MATERIALS PROVIDED -

···

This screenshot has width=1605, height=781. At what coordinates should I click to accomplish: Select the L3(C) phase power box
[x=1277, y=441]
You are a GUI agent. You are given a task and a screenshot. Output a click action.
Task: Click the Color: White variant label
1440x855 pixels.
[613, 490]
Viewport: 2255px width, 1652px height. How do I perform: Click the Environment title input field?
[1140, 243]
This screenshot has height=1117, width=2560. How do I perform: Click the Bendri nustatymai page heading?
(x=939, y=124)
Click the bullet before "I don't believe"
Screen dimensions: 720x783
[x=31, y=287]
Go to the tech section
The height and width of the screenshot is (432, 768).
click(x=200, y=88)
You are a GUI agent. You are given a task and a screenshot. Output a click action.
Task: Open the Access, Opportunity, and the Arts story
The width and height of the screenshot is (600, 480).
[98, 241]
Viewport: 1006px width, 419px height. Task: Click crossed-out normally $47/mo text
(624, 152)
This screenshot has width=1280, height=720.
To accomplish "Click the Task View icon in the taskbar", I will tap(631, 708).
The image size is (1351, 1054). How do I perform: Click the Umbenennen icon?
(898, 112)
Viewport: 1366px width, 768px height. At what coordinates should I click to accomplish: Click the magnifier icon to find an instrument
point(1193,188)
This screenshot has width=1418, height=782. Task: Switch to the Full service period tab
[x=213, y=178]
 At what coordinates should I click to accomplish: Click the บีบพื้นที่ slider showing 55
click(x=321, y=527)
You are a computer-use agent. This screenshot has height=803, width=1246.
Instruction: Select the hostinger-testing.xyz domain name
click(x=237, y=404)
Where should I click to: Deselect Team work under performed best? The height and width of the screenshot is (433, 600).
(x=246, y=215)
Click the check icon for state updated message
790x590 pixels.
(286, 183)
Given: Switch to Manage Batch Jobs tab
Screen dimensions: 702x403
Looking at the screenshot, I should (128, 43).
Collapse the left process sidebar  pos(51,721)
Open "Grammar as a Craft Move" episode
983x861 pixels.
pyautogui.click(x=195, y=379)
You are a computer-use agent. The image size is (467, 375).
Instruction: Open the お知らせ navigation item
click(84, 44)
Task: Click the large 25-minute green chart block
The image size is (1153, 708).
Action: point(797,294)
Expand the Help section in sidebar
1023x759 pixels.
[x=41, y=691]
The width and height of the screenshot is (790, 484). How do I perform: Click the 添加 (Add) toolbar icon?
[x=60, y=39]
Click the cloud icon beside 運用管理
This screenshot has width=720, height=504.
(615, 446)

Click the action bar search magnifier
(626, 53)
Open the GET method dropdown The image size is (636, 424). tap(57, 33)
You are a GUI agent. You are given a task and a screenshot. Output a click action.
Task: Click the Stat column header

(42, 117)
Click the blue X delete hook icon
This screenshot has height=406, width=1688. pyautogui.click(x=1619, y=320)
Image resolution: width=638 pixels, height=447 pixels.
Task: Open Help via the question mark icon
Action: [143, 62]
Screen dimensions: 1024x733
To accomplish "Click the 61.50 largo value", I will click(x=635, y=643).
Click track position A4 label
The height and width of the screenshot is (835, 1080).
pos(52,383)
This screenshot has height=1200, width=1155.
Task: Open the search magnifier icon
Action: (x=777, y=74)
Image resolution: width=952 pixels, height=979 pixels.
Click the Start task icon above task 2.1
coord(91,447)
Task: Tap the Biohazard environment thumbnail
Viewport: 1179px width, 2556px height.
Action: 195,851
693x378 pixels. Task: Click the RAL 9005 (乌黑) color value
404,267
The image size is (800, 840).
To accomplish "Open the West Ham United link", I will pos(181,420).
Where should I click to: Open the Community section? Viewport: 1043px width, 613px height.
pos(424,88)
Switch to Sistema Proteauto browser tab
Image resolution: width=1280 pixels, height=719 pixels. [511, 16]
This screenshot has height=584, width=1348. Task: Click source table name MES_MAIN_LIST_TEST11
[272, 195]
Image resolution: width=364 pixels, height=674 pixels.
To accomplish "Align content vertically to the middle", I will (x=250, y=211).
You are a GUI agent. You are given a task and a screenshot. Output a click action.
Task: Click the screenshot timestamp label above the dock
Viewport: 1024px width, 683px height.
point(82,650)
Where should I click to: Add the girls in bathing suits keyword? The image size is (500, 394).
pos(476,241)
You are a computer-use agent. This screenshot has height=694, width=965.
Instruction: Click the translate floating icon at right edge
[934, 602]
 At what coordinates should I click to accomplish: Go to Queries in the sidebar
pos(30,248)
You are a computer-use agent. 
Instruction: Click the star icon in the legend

···

All lines from the one containing "693x378 pixels. Task: Click" through the end of the listing above are to be restated word for word, and no others.

693x378 pixels. Task: Click the RAL 9005 (乌黑) color value
404,267
The image size is (800, 840).
To accomplish "Open the West Ham United link", I will pos(181,420).
Where should I click to: Open the Community section? Viewport: 1043px width, 613px height.
pos(424,88)
Switch to Sistema Proteauto browser tab
Image resolution: width=1280 pixels, height=719 pixels. [511, 16]
This screenshot has height=584, width=1348. Task: Click source table name MES_MAIN_LIST_TEST11
[272, 195]
Image resolution: width=364 pixels, height=674 pixels.
To accomplish "Align content vertically to the middle", I will (x=250, y=211).
You are a GUI agent. You are given a task and a screenshot. Output a click action.
Task: Click the screenshot timestamp label above the dock
Viewport: 1024px width, 683px height.
point(82,650)
Where should I click to: Add the girls in bathing suits keyword? The image size is (500, 394).
pos(476,241)
You are a computer-use agent. This screenshot has height=694, width=965.
Instruction: Click the translate floating icon at right edge
[934, 602]
 At what coordinates should I click to accomplish: Go to Queries in the sidebar
pos(30,248)
You are a computer-use agent. 
Instruction: Click the star icon in the legend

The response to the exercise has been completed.